When Jeremy received Laszlo’s 10,000 bitcoin, he saw opportunity differently than speculators might have. Rather than hoarding coins in hopes of future wealth, Jeremy used them to fund travel with his girlfriend—experiences he valued more than portfolio growth. Years later, when asked if he regretted spending coins that would eventually be worth hundreds of millions, Jeremy’s answer mirrored Laszlo’s: no regrets whatsoever.

His reasoning was pragmatic: the $400 in cash he received for that transaction at the time represented real value to a teenager in 2010. If those coins had later appreciated tenfold (which they did, many times over), he still wouldn’t regret trading them for immediate utility and joy. “The transaction was a good deal,” he reflected, choosing experiences over speculation.

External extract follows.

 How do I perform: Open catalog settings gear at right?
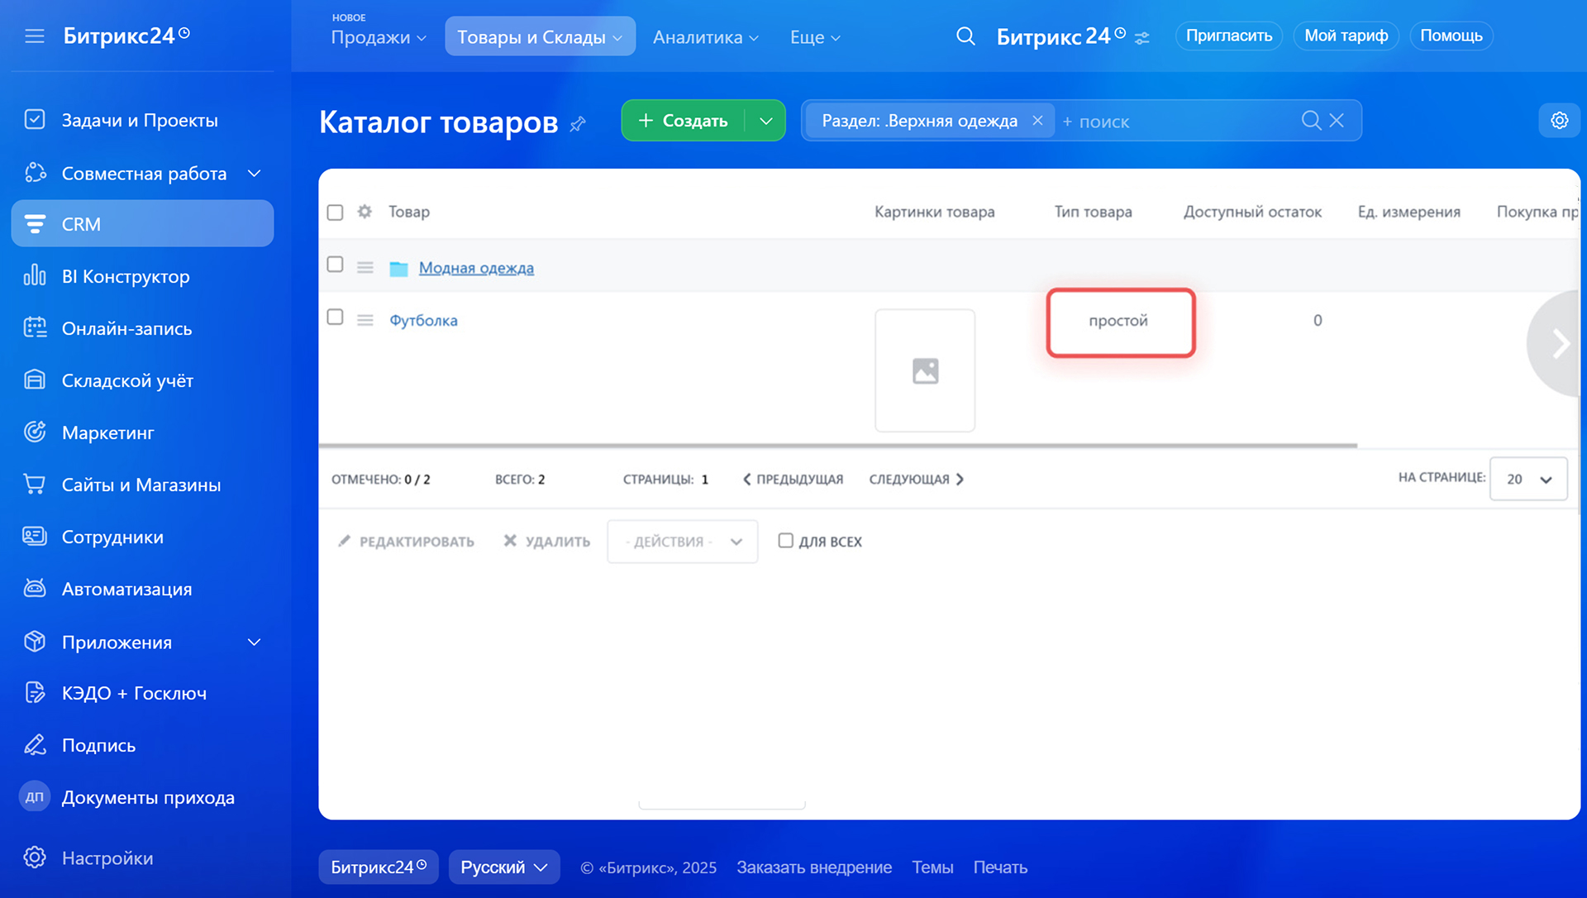pos(1559,121)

When Pizza Became Legendary

The Bitcoin Pizza Day narrative transcends a simple transaction. It represents a cultural milestone—the moment when Bitcoin transformed from theoretical technology into functional currency. Every May 22, the crypto community celebrates this event, recalling a time when bitcoin’s value was measured not in future speculation but in present utility.

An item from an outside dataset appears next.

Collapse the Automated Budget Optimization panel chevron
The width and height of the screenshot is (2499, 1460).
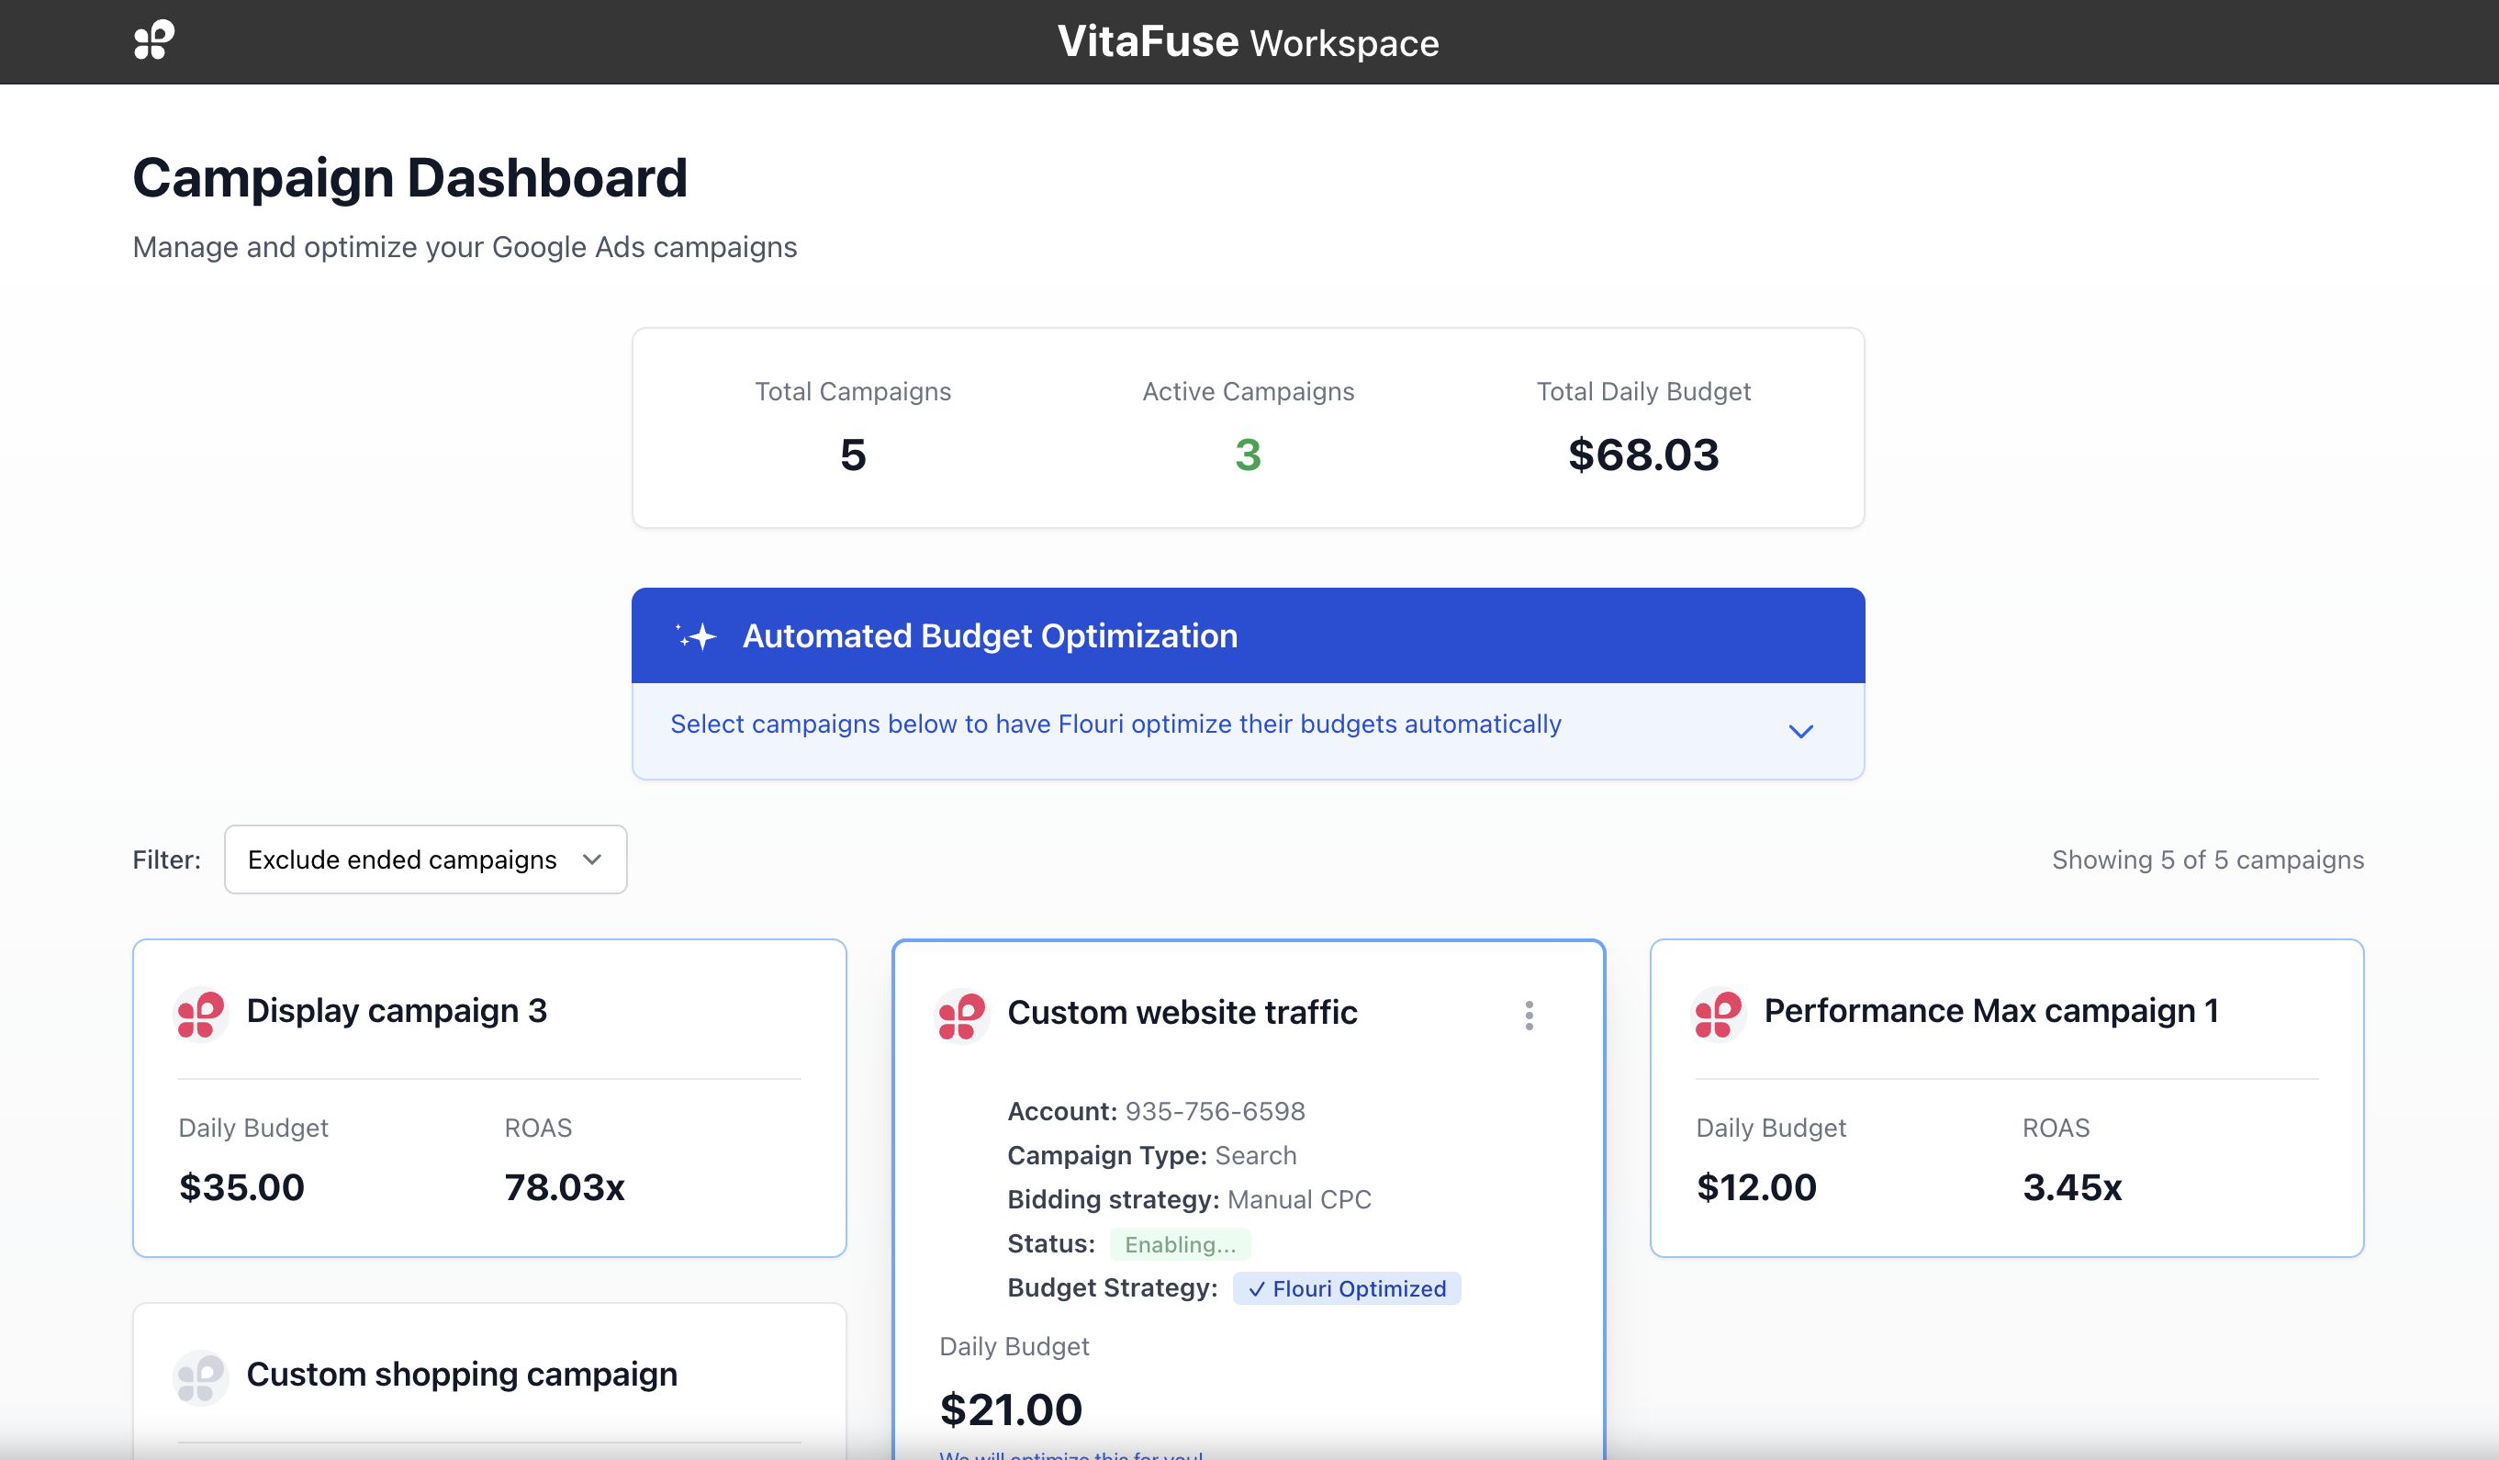(x=1801, y=731)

The pizza purchase also embodies a broader truth about bitcoin’s early ecosystem: it was driven by idealists and builders rather than financial engineers. Laszlo contributed Bitcoin Core improvements and pioneered GPU mining. Jeremy actively participated in using bitcoin as currency. Neither were motivated by getting rich quick; they were driven by technological curiosity and genuine belief in decentralized systems.

Bitcoin Magazine, reflecting on the anniversary, emphasized that Laszlo’s contributions extended far beyond the pizza meme. His work on Bitcoin Core and GPU mining made the network more accessible and efficient. Yet the pizza story endures precisely because it’s more relatable than technical achievements. It anchors cryptocurrency in human experience—in the simple act of trading value for something delicious.

Today, as bitcoin has matured into a trillion-dollar asset class, the 2010 pizza transaction reads like a creation myth. Two young enthusiasts, one with technical expertise and one with willingness to participate, proved that decentralized digital money could work. They asked no permission, sought no venture capital approval, and expected no fortune. They got pizza, a place in history, and zero regrets. That’s the story that the cryptocurrency community still celebrates each May 22.